Tobie 1, 1-22

Tobie, père et fils

Père Paul Beauchamp

Cinquante portraits bibliques, p. 229s

 

       Les écrits les plus anciens de la Bible (Genèse, Exode) revendiquent d’être crus, et garde dans leur manière quelque chose de l’autorité des lois, que d’ailleurs ils précèdent et accompagnent. En traçant les premiers pas de l’histoire, ils enferment les semences de ce qu’elle sera ultérieurement et jusqu’au bout. Le livre de Tobie n’a pas ce poids. Ecrit dans l’ambiance du judaïsme hellénistique, absent des livres hébraïques et connu de nous seulement à travers le grec, il se propose de reconstituer pour l’édification et l’agrément du lecteur la manière dont vivaient les juifs qui, après l’exil, s’étaient fixés dans le pays des vainqueurs. La famille Tobie habitait Ninive, mais voyageaient beaucoup pour affaires.

       Tobie se déroule en aval des récits de la Genèse, qui appartiennent dans leur majorité à la haute littérature. Nous trouvons ici le même cours d’eau, mais coulant dans la plaine. Un récit plus prolixe, accordant plus aux larmes, aux sentiments, aux détails qui font vrai. Mais la parenté avec les récits majeurs, avec les prototypes, est évidente.

       D’ailleurs, il s’agit de Tobie et Tobie. Portant le même nom, ce père et de fils représentent, sous forme imagée, le principe même de la Généalogie qui commande les récits de la Genèse. Attendrissante, une famille exilée en Perse accueille un tout jeune parent venu de l’étranger, s’exclame qu’il ressemble à son père, un père dont les traits s’étaient jusqu’alors effacés des mémoires. Après ce voyage, Tobie junior, devenu en route un adulte, retrouve à la maison son père aveugle. Tobie fils guérit alors Tobie père de sa cécité ; la boucle du grand voyage se referme sur le face à face d’un père et de son fils.

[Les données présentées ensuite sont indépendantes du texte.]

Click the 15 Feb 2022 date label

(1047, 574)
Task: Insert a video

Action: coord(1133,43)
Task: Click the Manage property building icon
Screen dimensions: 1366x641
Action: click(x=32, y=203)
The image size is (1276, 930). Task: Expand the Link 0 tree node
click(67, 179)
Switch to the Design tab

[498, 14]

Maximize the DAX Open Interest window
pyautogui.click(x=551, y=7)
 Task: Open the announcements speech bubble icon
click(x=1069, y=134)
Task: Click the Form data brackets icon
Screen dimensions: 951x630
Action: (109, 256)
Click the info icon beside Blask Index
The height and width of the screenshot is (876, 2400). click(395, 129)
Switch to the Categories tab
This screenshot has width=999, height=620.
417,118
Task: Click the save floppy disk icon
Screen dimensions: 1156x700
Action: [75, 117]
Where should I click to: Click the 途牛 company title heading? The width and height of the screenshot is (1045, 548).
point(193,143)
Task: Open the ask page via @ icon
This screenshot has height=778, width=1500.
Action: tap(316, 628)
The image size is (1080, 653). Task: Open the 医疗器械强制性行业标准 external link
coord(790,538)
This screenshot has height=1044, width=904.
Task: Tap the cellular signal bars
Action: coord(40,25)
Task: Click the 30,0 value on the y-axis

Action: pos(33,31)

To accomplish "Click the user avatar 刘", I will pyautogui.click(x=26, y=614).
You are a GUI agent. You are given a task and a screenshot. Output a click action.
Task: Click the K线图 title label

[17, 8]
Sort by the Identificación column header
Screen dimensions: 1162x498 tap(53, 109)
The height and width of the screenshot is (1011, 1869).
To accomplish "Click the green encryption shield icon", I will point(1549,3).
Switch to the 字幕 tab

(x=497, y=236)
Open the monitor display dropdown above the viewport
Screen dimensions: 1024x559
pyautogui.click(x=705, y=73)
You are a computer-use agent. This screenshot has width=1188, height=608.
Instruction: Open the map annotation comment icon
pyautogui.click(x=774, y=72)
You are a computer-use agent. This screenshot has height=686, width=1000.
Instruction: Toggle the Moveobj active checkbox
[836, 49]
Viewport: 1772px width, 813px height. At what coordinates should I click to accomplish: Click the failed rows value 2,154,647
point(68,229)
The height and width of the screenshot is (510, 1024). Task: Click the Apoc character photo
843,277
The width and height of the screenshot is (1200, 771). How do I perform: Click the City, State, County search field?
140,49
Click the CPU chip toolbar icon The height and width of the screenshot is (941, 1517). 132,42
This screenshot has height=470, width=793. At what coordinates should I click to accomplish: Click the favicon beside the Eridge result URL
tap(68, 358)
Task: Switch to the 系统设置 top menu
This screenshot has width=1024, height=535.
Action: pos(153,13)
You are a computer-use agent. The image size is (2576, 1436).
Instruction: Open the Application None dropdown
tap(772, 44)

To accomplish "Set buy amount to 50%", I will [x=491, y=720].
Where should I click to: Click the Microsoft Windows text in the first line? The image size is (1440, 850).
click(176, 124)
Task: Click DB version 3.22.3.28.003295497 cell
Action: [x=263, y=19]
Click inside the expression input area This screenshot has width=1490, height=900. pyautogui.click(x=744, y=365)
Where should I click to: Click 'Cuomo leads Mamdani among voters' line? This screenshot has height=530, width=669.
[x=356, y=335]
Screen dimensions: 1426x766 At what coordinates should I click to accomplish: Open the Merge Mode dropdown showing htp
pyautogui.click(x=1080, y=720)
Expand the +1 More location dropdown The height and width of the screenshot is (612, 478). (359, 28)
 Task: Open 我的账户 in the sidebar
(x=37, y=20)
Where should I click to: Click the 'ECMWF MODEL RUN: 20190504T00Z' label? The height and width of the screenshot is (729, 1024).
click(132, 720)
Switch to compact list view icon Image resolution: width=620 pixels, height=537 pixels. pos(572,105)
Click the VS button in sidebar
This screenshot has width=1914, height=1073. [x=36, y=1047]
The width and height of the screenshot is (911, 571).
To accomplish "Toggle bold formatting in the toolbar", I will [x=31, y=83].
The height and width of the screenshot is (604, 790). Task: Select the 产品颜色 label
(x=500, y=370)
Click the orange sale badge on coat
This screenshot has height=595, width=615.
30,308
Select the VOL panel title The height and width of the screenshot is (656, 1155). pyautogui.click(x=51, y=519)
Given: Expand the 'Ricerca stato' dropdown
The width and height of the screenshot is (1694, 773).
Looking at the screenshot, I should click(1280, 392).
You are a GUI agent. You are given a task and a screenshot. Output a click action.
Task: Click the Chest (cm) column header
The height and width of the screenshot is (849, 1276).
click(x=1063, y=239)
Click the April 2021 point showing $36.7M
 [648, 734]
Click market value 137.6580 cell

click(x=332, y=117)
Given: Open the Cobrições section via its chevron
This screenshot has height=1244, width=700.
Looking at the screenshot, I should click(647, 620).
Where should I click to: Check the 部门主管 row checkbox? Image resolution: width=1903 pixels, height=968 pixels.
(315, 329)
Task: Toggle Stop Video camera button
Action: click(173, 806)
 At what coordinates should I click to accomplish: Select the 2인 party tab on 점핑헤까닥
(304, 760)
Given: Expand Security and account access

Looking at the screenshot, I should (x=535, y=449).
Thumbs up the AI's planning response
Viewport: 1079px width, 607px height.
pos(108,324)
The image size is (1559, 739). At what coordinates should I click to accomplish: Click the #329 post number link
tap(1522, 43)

       Un prophète appelé Malachie s’est représenté ainsi la fin des temps, soit le cœur de la promesse. Le prophète Elie, annonce-t-il, ramènera le cœur de pères vers leurs fils, et le cœur des fils vers leurs pères. L’ancien vers le nouveau, le nouveau vers l’ancien. Ce retour n’est pas une répétition, c’est un accomplissement. En vertu d’une loi secrète de la vie, l’inouï, depuis toujours inconnu et seul espéré, est ce qui jaillit quand nous croyons être retournés sur nos pas.